Task details ▸
Copy every line of the items below word for word, omitting the pictures.

Entries for locating text and items:
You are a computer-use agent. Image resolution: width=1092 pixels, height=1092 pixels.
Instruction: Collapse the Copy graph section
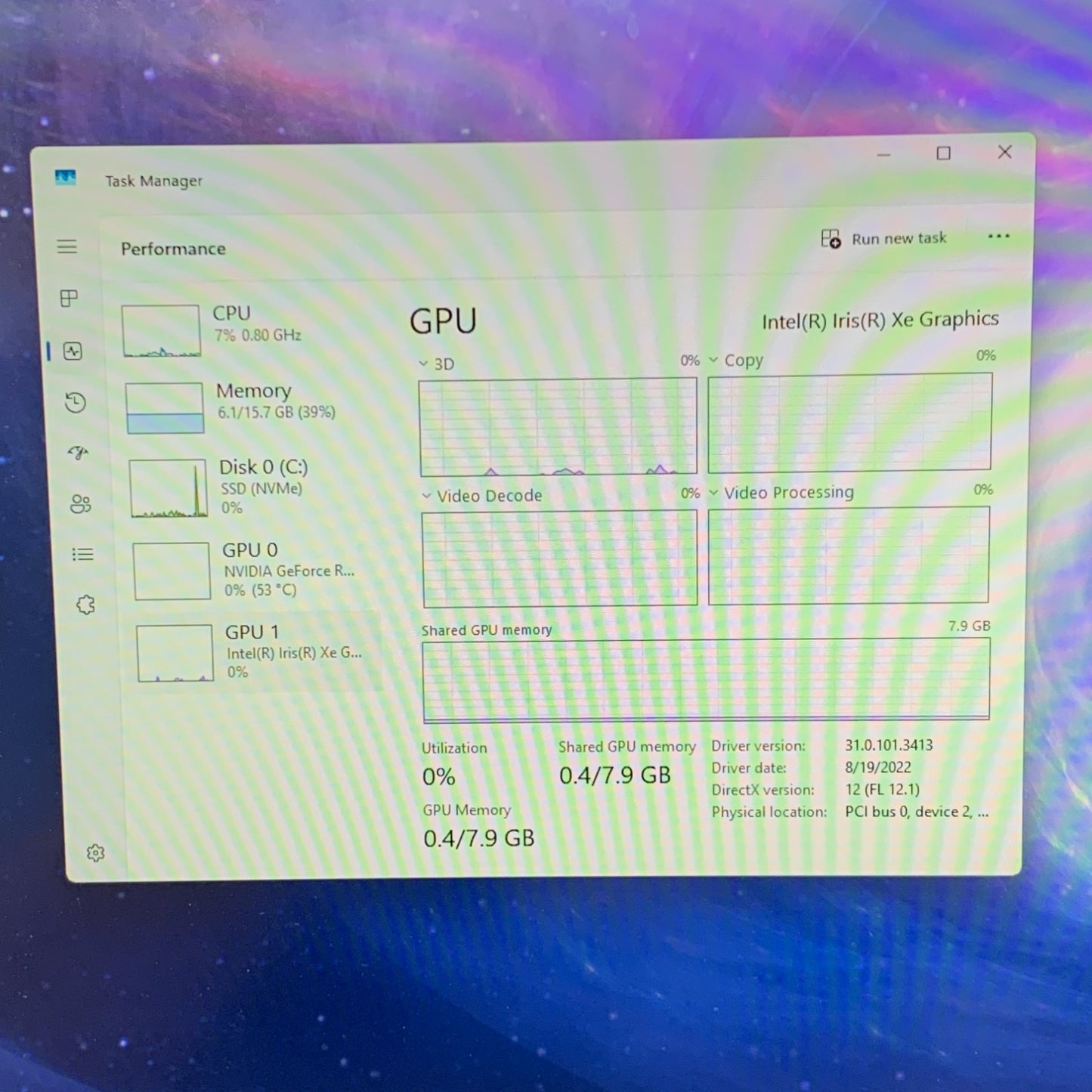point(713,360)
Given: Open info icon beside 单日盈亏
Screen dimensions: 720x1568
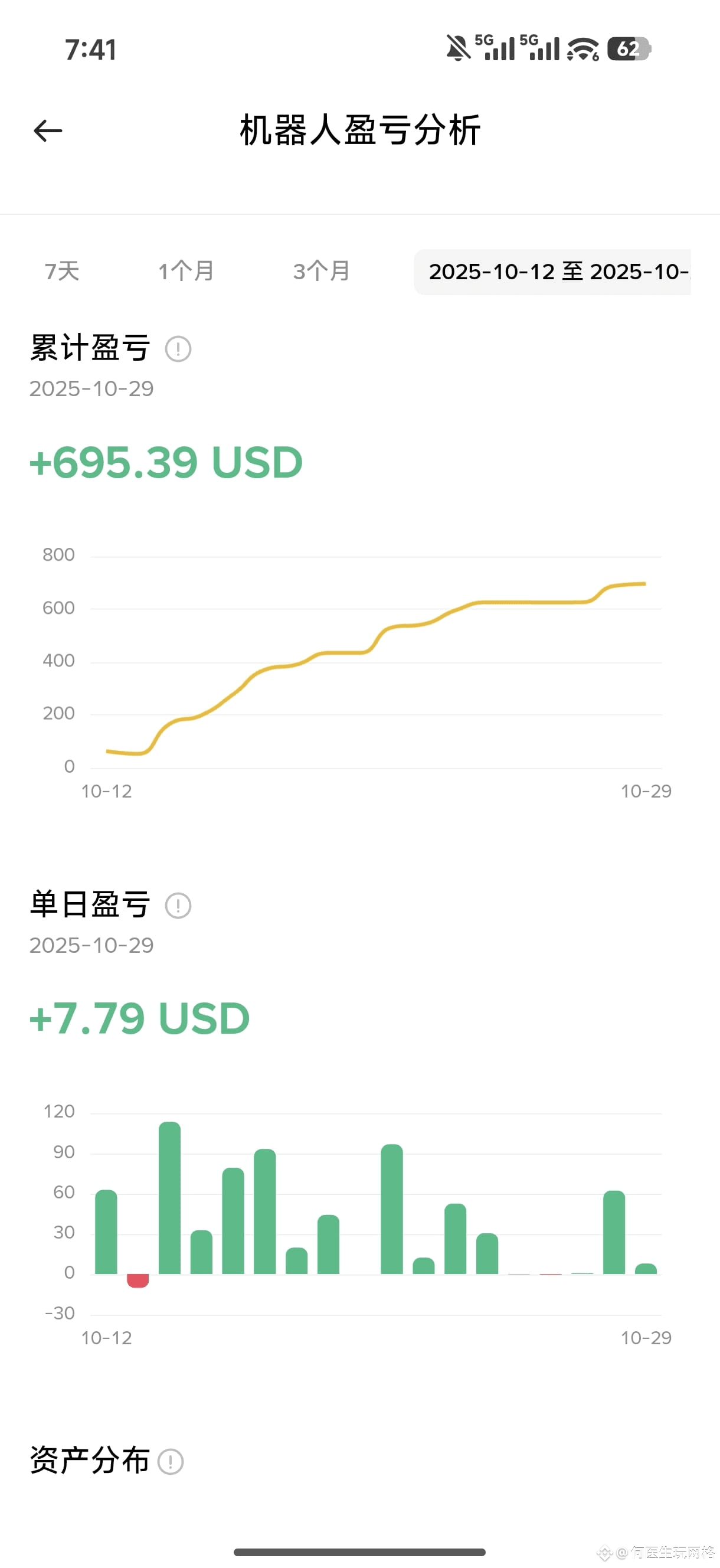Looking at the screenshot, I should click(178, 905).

Output for this task ▸
You are a computer-use agent. Image resolution: width=1092 pixels, height=1092 pixels.
Instruction: Collapse the Copy graph section
point(713,360)
Given: Open info icon beside 单日盈亏
Screen dimensions: 720x1568
Looking at the screenshot, I should click(178, 905).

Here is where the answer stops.